Why use Infrastructure-as-Code and how to be successful at it

Published in

cloudnativeinfra

7 min readApr 27, 2019

Infrastructure-as-Code (IaC) is the idea that you can represent and manage your infrastructure in a source file, the same way you manage your application source code.

You describe the compute, storage and network requirements in a text file kept in your version control system, and the IaC tool take care of spinning up the infrastructure according to your code.

When you need to make changes to the infrastructure, you follow a workflow similar to application code changes and the IaC tool makes the changes happen.

Why Infrastructure-as-Code?

The most obvious benefit is that infrastructure change management becomes easier, as you will always have a versioned representation of your infrastructure in your SCM.

Using IaC allows you to build environments rapidly without any human intervention.

It can be a part of a delivery pipeline or it could be set up to fire in response to specific business events, allowing automated infrastructure changes without human intervention.
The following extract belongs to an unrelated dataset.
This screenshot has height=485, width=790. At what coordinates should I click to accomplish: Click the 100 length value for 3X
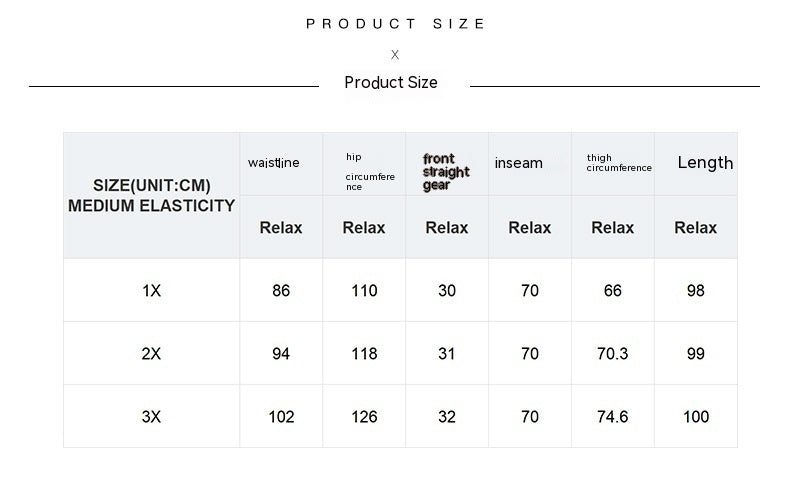click(x=696, y=417)
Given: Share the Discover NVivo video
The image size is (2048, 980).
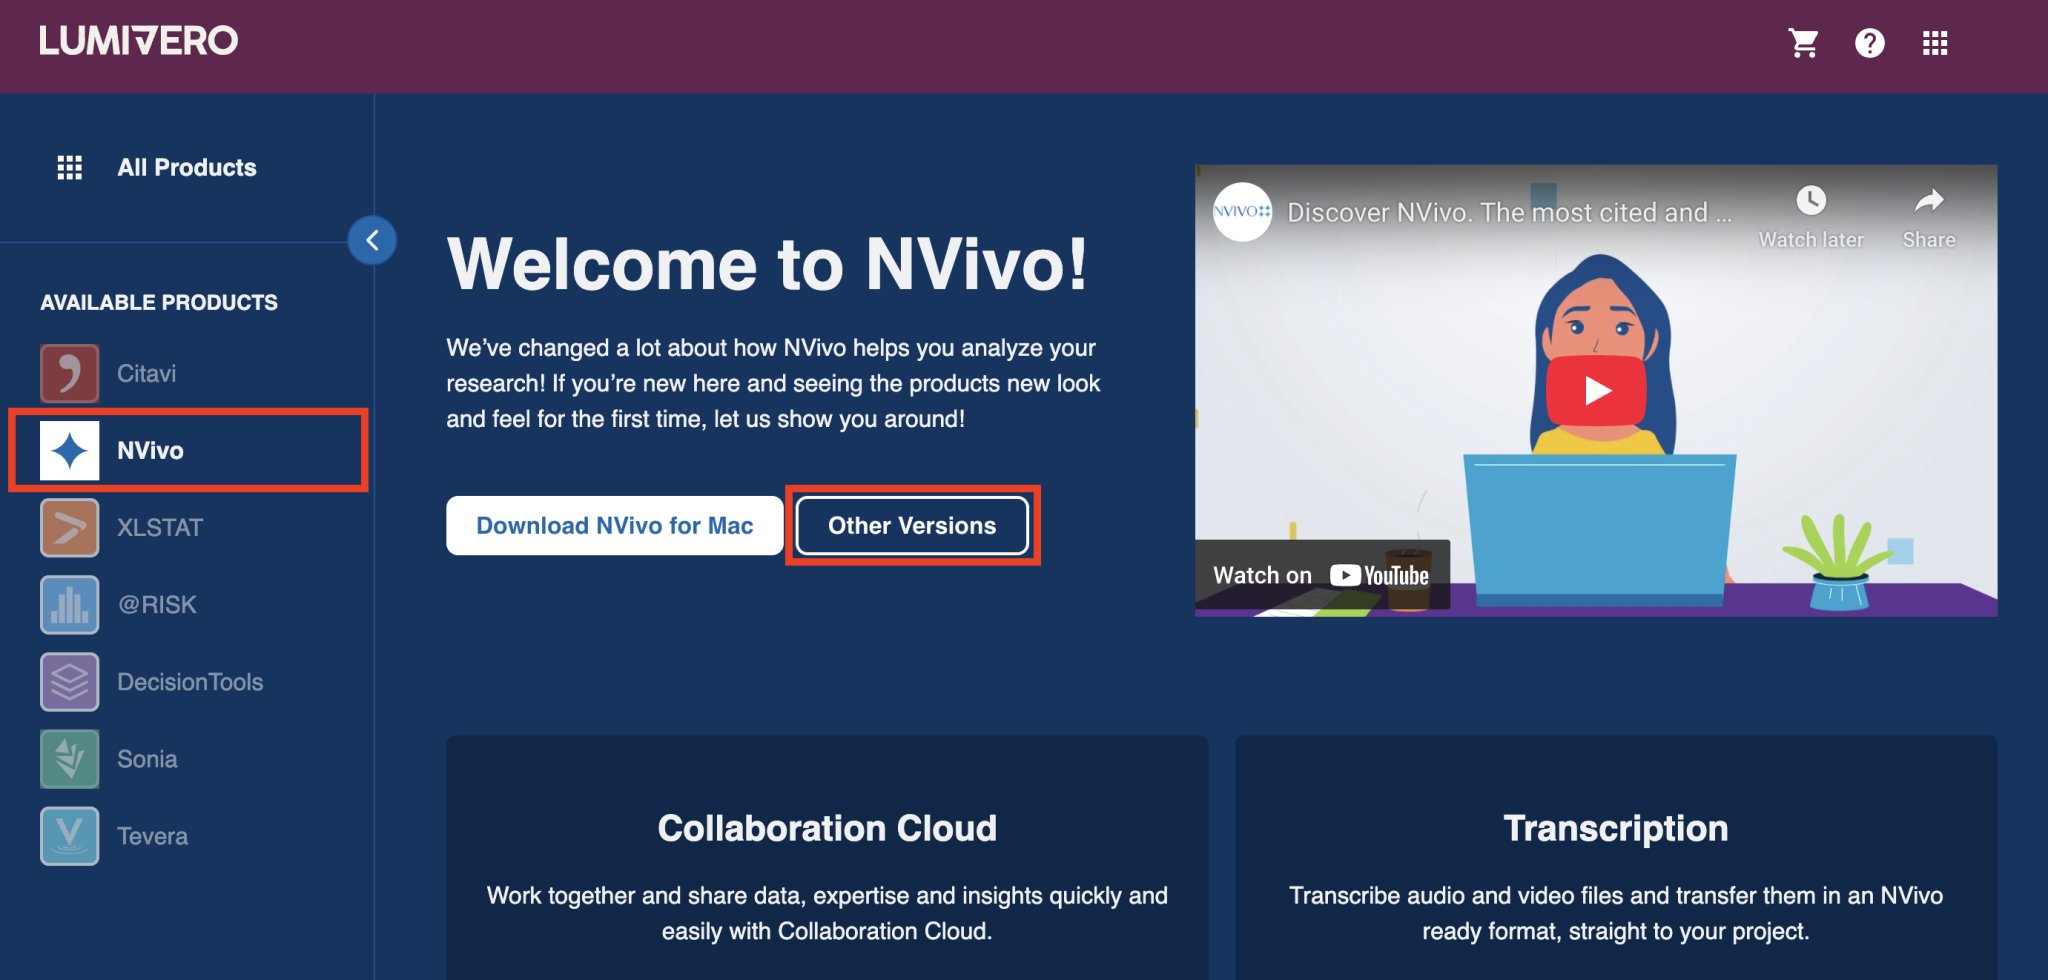Looking at the screenshot, I should click(x=1928, y=213).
Another key benefit is consistency of build. If you need to manage several environments like Dev, QA, Staging, Prod, etc, spinning those up from the same code-base ensures they all behave the exact same way. If you are a System Integrator or Independent Software with multiple customers, you should consider building out your customers’ environments this way to ensure consistency and manageability.

If you have ‘snowflake’ or ‘pet’ servers that were manually built, generally admins would be scared of rebuilding these servers, as the confidence levels on getting them back up and running in the same condition would be low. By adopting IaC, you can turn these ‘pets’ into ‘cattle’ where you no longer worry about the individual configurations/state and you can boldly run the IaC tooling to rebuild the server, knowing fully well that it will be in a good working state by the end of the rebuild.

Should I just use my cloud provider’s CLI or API to create my infrastructure, is that it?

No, you need to use a designated IaC tool to reap the benefits. Technically, you can use the CLI or API, but these do not support idempotent operations.

Imagine if you write a procedural script using the CLI or API to create a compute instance. A few lines later, the script aborts. When you rerun the script, it will create another compute instance (because the statements were executed again). Or if the command was to destroy an instance, it may fail with an error because it was already deleted in the first run and it is not able to find it when you re-run the script.

To get out of this mess you end up writing boiler plate code to check if the resource already exists before you attempt any operation on it — which then ends up being messy procedural code.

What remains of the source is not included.